For the scope of the International Patient Summary, it is important to know what medications are being taken by or have been given to a patient, without necessarily providing all the details about the medication order, supply, administration or monitoring. This information need, in line with the IPS principle of minimum non exhaustive data, is well expressed by the concept of the medication statement, as represented in the FHIR MedicationStatement resource (see https://www.hl7.org/fhir/medicationstatement.html).
The IPS medication summary is therefore a list of relevant medication statements, possibly built from either a prescription list or a dispensing list. In fact, in many practical cases data included in a Patient Summary are derived from the list of the medicines prescribed by a GP and recorded in its EHR-S; or extracted from regional/national prescribing and/or dispensing systems. In these cases, data obtained from the actual dispensing and/or prescription records can be still recorded in the IPS as statements, and the original request, supply or administration records may be referred to by the statement if really needed.
In the recent US Core profiles (based on FHIR R4), the use of MedicationStatement has been replaced by MedicationRequest. In the IPS IG specification we have elected not to take this approach, and instead are continuing with the approach using medication statements as described above. However, it should be noted that due to the use of open slicing in the IPS specification, it is still possible to include instances of MedicationRequest as the entries in the Medication section of the IPS Composition and Bundle and remain conformant to the IPS specification.

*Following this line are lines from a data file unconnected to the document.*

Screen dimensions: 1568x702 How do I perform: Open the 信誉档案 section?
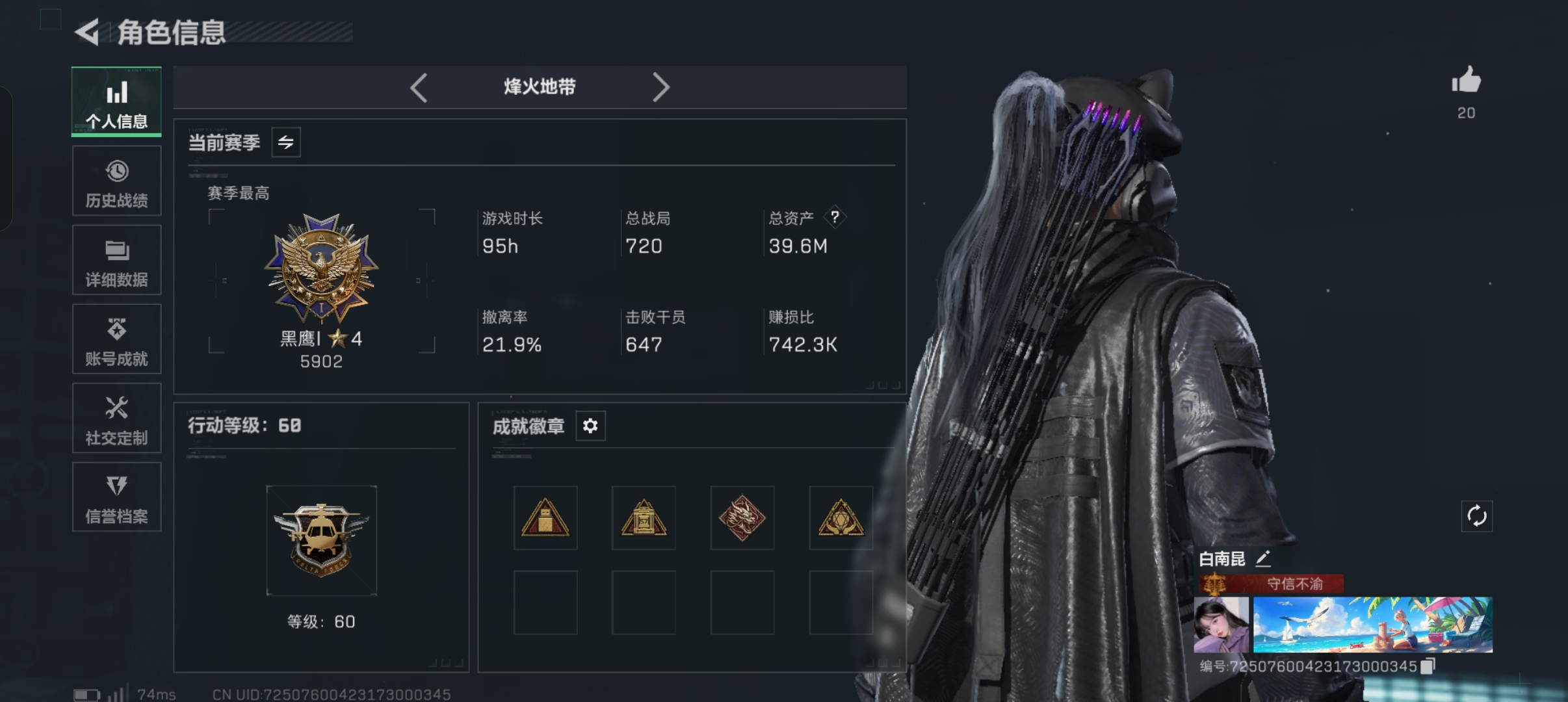117,497
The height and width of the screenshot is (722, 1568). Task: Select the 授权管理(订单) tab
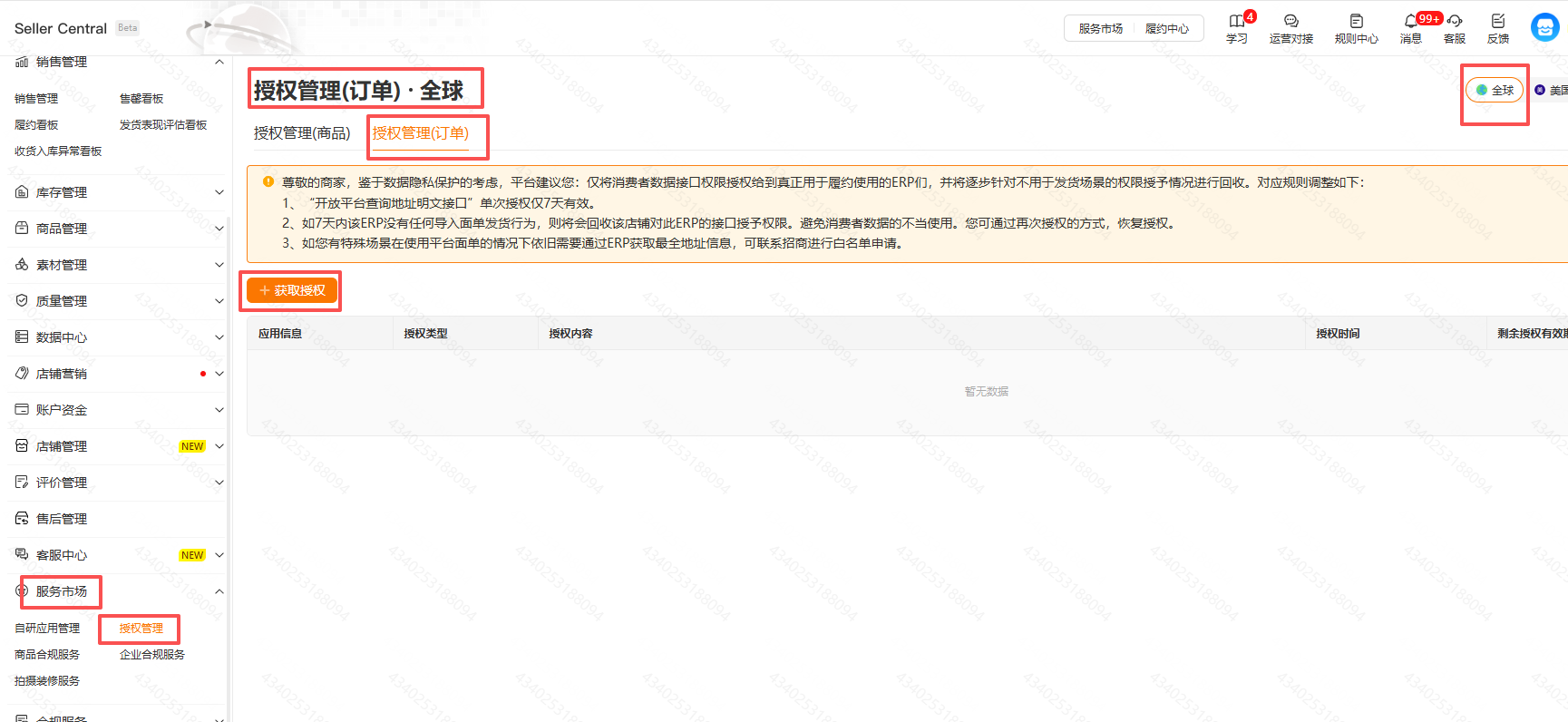point(420,133)
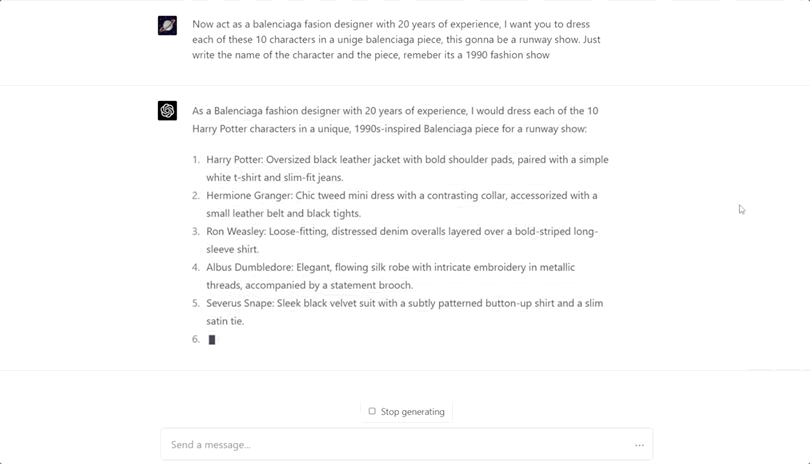Click the user's planet avatar icon
The width and height of the screenshot is (810, 464).
pyautogui.click(x=167, y=26)
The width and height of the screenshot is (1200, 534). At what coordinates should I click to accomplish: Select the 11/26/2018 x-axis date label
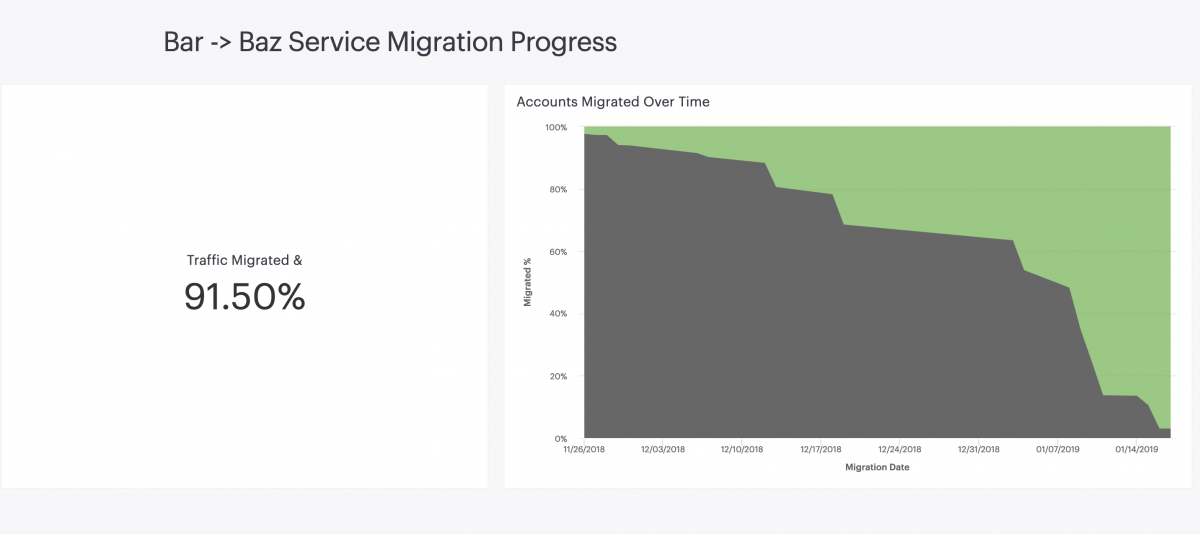[584, 450]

A general introduction to the problem of cross-jurisdictional identification of medicinal product is provided in the IPS CDA implementation guide
As for the CDA implementation guide, this guide describes how the relevant IDMP identifiers and attributes, namely the Pharmaceutical Product Identifiers (PhPIDs), the Medicinal Product Identifier (MPID), and the Medicinal Product Package Identifier (PCID) are represented in the IPS.
The solution proposed for the FHIR IPS IG is slightly different from that adopted in the CDA IG and follows the current indications of the FHIR community: all the relevant product codes are represented in fact as one of the possible Codings of the product CodeableConcept, rather than being expressed as distinct attributes/resources (which is a possible approach). The same approach is followed for the vaccines.
This guide follows the principles described in the IPS CDA implementation guide
In that sense it allows to determine whether the IPS document is constructed by a human or an automated process, regardless of whether the IPS contains some content of both kinds.
The distinction between the two types of IPS, human-curated or software-assembled, is based on the authors recorded in the composition: the author shall be a human (e.g. Practitioner), if the IPS provenance type is “human-curated”, or a device if the IPS provenance type is “software-assembled”.
In the case of a software-assembled IPS that is then verified by a human, the document provenance type shall be “software-assembled” and the author shall be the device or system that constructed the IPS document, but an additional attester identity shall name the human who performed this check.
Note: Discussions with the EHR work group suggest that a possible future project should be an IPS functional profile, once there is greater clarity and operational experience with usage of the IPS.